[PATCH 1/2] nvmet-rdma: avoid circular locking dependency on install_queue()
Sagi Grimberg
sagi at grimberg.me
Mon Dec 4 04:46:53 PST 2023
On 12/4/23 14:31, Hannes Reinecke wrote:
> On 12/4/23 12:57, Sagi Grimberg wrote:
>>
>>
>> On 12/4/23 13:49, Hannes Reinecke wrote:
>>> On 12/4/23 11:19, Sagi Grimberg wrote:
>>>>
>>>>
>>>> On 11/20/23 15:48, Sagi Grimberg wrote:
>>>>>
>>>>>>> According to 777dc82395de ("nvmet-rdma: occasionally flush ongoing
>>>>>>> controller teardown") this is just for reducing the memory
>>>>>>> footprint.
>>>>>>> Wonder if we need to bother, and whether it won't be better to
>>>>>>> remove
>>>>>>> the whole thing entirely.
>>>>>>
>>>>>> Well, Sagi added it, so I'll let him chime in on the usefulness.
>>>>>
>>>>> While I don't like having nvmet arbitrarily replying busy and instead
>>>>> have lockdep simply just accept that its not a deadlock here, but
>>>>> we can
>>>>> simply just sidetrack it as proposed I guess.
>>>>>
>>>>> But Hannes, this is on the other extreme.. Now every connect that
>>>>> nvmet
>>>>> gets, if there is even a single queue that is disconnecting (global
>>>>> scope), then the host is denied. Lets give it a sane backlog.
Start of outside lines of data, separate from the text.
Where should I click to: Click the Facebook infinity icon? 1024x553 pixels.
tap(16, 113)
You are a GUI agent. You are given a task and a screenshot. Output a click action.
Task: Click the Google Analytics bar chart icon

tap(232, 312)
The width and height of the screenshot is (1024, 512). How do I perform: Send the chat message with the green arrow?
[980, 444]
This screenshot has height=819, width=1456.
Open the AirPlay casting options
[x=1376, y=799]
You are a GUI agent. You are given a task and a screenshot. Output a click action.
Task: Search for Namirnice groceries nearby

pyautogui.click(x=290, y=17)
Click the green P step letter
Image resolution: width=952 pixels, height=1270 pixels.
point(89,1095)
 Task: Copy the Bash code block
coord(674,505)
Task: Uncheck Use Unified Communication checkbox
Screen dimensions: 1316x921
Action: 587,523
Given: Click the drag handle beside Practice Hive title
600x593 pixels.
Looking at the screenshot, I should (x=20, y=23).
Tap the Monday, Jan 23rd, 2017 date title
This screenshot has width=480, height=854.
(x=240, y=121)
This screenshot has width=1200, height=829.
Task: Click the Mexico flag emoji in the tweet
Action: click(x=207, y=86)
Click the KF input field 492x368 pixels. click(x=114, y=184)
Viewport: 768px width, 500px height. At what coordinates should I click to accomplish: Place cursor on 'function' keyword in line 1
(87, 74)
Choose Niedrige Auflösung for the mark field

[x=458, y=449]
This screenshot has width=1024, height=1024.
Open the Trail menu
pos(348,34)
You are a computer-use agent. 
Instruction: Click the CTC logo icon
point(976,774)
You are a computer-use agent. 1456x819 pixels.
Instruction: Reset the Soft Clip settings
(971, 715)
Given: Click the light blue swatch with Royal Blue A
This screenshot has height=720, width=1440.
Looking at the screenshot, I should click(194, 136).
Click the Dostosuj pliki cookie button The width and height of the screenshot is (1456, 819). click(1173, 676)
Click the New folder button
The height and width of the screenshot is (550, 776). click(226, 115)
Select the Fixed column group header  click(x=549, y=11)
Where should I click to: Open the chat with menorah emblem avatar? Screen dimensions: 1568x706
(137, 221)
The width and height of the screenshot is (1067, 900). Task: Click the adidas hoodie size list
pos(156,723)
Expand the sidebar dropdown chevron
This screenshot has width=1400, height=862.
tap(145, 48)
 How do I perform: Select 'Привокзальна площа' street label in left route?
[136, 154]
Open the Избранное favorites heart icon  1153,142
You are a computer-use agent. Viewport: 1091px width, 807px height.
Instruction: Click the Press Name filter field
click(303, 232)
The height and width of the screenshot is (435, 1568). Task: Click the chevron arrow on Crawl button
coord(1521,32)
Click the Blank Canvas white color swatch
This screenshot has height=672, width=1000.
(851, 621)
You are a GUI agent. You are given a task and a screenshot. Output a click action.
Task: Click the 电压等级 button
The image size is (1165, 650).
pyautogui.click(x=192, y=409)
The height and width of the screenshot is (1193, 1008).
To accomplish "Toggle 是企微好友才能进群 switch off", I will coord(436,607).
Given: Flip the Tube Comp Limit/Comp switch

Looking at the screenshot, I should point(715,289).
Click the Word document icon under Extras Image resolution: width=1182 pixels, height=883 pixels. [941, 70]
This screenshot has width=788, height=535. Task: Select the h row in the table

>>>>> We use rdma_listen backlog of 128, so maybe stick with this magic
>>>>> number... This way we are busy only if more than 128 queues are
>>>>> tearing
>>>>> down to prevent the memory footprint from exploding, and hopefully
>>>>> it is
>>>>> rare enough that the normal host does not see an arbitrary busy
>>>>> rejection.
>>>>>
>>>>> Same comment for nvmet-tcp.
>>>>
>>>> Hey Hannes, anything happened with this one?
>>>>
>>>> Overall I think that the approach is fine, but I do think
>>>> that we need a backlog for it.
>>>
>>> Hmm. The main issue here is the call to 'flush_workqueue()', which
>>> triggers the circular lock warning. So a ratelimit would only help
>>> us so much; the real issue is to get rid of the flush_workqueue()
>>> thingie.
>>>
>>> What I can to is to add this:
>>>
>>> diff --git a/drivers/nvme/target/tcp.c b/drivers/nvme/target/tcp.c
>>> index 4cc27856aa8f..72bcc54701a0 100644
>>> --- a/drivers/nvme/target/tcp.c
>>> +++ b/drivers/nvme/target/tcp.c
>>> @@ -2119,8 +2119,20 @@ static u16 nvmet_tcp_install_queue(struct
>>> nvmet_sq *sq)
>>> container_of(sq, struct nvmet_tcp_queue, nvme_sq);
>>>
>>> if (sq->qid == 0) {
>>> + struct nvmet_tcp_queue *q;
>>> + int pending = 0;
>>> +
>>> /* Let inflight controller teardown complete */
>>> - flush_workqueue(nvmet_wq);
>>> + mutex_lock(&nvmet_tcp_queue_mutex);
>>> + list_for_each_entry(q, &nvmet_tcp_queue_list,
>>> queue_list) {
>>> + if (q->nvme_sq.ctrl == sq->ctrl &&
>>> + q->state == NVMET_TCP_Q_DISCONNECTING)
>>> + pending++;
>>> + }
>>> + mutex_unlock(&nvmet_tcp_queue_mutex);
>>> + /* Retry for pending controller teardown */
>>> + if (pending)
>>> + return NVME_SC_CONNECT_CTRL_BUSY;
>>> }
>>>
>>> which then would only affect the controller we're connecting to.
>>> Hmm?
>>
>> Still I think we should give a reasonable backlog, no reason to limit
>> this as we may hit this more often than we'd like and the sole purpose
>> here is to avoid memory overrun.
>
> So would 'if (pending > tcp_backlog)' (with eg tcp_backlog = 20) fit the
> bill here?
Yes I think so, we already place a listen backlog, so maybe we can reuse
that as NVME_TCP_BACKLOG or something. The same should apply to nvme-rdma.